The attraction of that investment was the near-$65 million of cold hard cash held by the company, after it effectively ceased operations.
However, the Takeovers Panel ruled that Aurora and Keybridge, which used to own Aurora, were working in concert on the effort to wrest control of Molopo, so the shares were confiscated and held in trust by ASIC. During this time, Molopo went ahead – without shareholder approval, thereby breaching ASX listing rules – and spent $48 million on a curious acquisition of a non-controlling stake in a United States-based joint venture with a partner incorporated in the British Virgin Islands.
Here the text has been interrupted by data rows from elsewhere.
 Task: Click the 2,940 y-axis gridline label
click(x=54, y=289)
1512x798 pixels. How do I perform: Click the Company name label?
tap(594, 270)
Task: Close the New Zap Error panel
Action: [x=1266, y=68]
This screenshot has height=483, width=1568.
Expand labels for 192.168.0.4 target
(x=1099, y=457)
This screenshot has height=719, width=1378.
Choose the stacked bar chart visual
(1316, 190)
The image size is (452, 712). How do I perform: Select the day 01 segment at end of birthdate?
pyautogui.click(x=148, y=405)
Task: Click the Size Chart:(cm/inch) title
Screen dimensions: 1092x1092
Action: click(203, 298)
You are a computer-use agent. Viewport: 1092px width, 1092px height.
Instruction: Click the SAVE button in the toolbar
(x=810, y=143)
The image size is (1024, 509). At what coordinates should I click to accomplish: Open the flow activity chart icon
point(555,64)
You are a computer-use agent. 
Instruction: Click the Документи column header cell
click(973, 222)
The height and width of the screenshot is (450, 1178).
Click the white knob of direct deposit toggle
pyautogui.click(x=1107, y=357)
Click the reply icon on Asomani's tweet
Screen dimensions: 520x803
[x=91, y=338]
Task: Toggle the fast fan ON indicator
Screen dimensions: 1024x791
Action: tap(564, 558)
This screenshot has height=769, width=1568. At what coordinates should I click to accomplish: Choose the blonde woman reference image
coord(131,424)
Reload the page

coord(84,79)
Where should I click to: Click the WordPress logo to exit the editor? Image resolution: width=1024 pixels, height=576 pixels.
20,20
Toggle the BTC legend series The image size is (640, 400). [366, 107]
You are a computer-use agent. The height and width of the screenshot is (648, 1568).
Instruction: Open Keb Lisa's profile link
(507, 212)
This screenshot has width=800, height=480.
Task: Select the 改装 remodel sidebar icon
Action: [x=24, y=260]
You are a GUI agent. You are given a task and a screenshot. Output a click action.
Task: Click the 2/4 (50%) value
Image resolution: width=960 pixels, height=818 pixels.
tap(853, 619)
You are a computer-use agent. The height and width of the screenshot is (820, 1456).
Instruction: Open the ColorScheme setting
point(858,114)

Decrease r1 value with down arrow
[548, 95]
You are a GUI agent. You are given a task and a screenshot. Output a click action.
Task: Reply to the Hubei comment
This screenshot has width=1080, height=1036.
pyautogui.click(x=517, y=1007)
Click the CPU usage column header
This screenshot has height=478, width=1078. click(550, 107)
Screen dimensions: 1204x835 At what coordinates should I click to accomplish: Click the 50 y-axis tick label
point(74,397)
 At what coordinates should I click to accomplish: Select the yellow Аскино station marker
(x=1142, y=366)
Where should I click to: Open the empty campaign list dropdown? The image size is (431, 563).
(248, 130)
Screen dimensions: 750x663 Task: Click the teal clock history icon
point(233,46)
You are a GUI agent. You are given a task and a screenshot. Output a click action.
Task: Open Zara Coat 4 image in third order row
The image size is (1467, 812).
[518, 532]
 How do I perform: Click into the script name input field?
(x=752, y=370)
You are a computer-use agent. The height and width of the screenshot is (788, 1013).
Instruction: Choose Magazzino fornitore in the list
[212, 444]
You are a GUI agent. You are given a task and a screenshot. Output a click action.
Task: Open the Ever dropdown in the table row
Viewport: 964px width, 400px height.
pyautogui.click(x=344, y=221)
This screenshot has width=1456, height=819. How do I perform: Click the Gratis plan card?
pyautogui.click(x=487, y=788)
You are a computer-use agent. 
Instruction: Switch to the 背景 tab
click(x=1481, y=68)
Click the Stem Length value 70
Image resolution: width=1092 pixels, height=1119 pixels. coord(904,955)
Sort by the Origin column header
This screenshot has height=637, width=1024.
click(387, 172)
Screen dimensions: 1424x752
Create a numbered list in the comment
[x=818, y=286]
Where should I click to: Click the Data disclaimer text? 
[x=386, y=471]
That has materially reduced the value of the investment in Molopo and therefore the value of Aurora Absolute Return Fund to the point where the value in Staermose’s activist play has little chance of making money.
The loss had added insult to the injury of investors who have tried and failed to dislodge Aurora as the responsible entity of the fund. The RE is a legal entity which is meant to protect the interests of unit-holders. But in this case, Aurora is both the RE and the manager, which controls investor funds and charges management and performance fees.
So there is a clear conflict when the manager has an interest in trapping investor funds – either to charge fees on them or to use the funds to pursue its own interests – while investors either want their money back or want it to be deployed with their interests in mind.
This is why The Australian Financial Review has taken such an interest in what is now a tiny, $2 million fund. The saga shows the system simply does not work as intended.
The entailed frozen funds, misappropriated money, curiously timed expansions of the unit-counts, disputed votes, withheld share registries, and the gradual, and then rapid, loss of investor funds is testament that under-resourced investors are powerless when regulators take a passive approach.
Aurora is a small but sorry tale of dysfunction. There are others, such as the situation at the trio of pirate-themed companies, where once again investors have been forced to organise themselves against the odds, and at great expense, to regain control of their investments.
Unfortunately, however, they have only been able to exert some form of influence long after their investments have turned sour.
So what can Staermose do to make up for his Aurora misadventure? He says he is trying his luck in his birth country, Tanzania, and he’s confident he can get a better outcome than he has been able to achieve Down Under.
Staermose says he’s bought just under 1 per cent of National Investments Company Limited (Nicol) listed in Dar es Salaam.
The company has a colourful history, floating in 2008 before a rogue board made a series of questionable investments and falsified their accounts.
That led to a sharemarket suspension in 2011 after the Tanzanian regulators did what ASIC has failed to do with Aurora, and stepped in forcefully. A seven-year-long clean-up by a newly appointed board followed. In June last year, Nicol finally relisted at a price of 300 Tanzanian shillings, the same as the last traded price before its 2011 suspension.
Many among the broadly spread register of ordinary Tanzanians (the 10th-largest shareholder owns just 0.3 per cent) who had been trapped in the stock used the opportunity to sell out as quickly as possible.
But the fund had about 90 per cent of its investments in leading Tanzanian bank NMB, which had gone up in value from TZS650 to TZS2750 per share during the seven-year suspension.
That means the net tangible asset backing of the fund when it relisted was TZS1430 and at its current lower share price of TZS265 implies a 75 per cent discount. (In Australian-dollar terms, the market capitalisation of $11 million compares to an NTA of $42 million).
So there’s plenty of upside for an investor who can stomach all the risks of investing in Africa.
But after his Australian experience, Staermose says he’ll happily take his chances.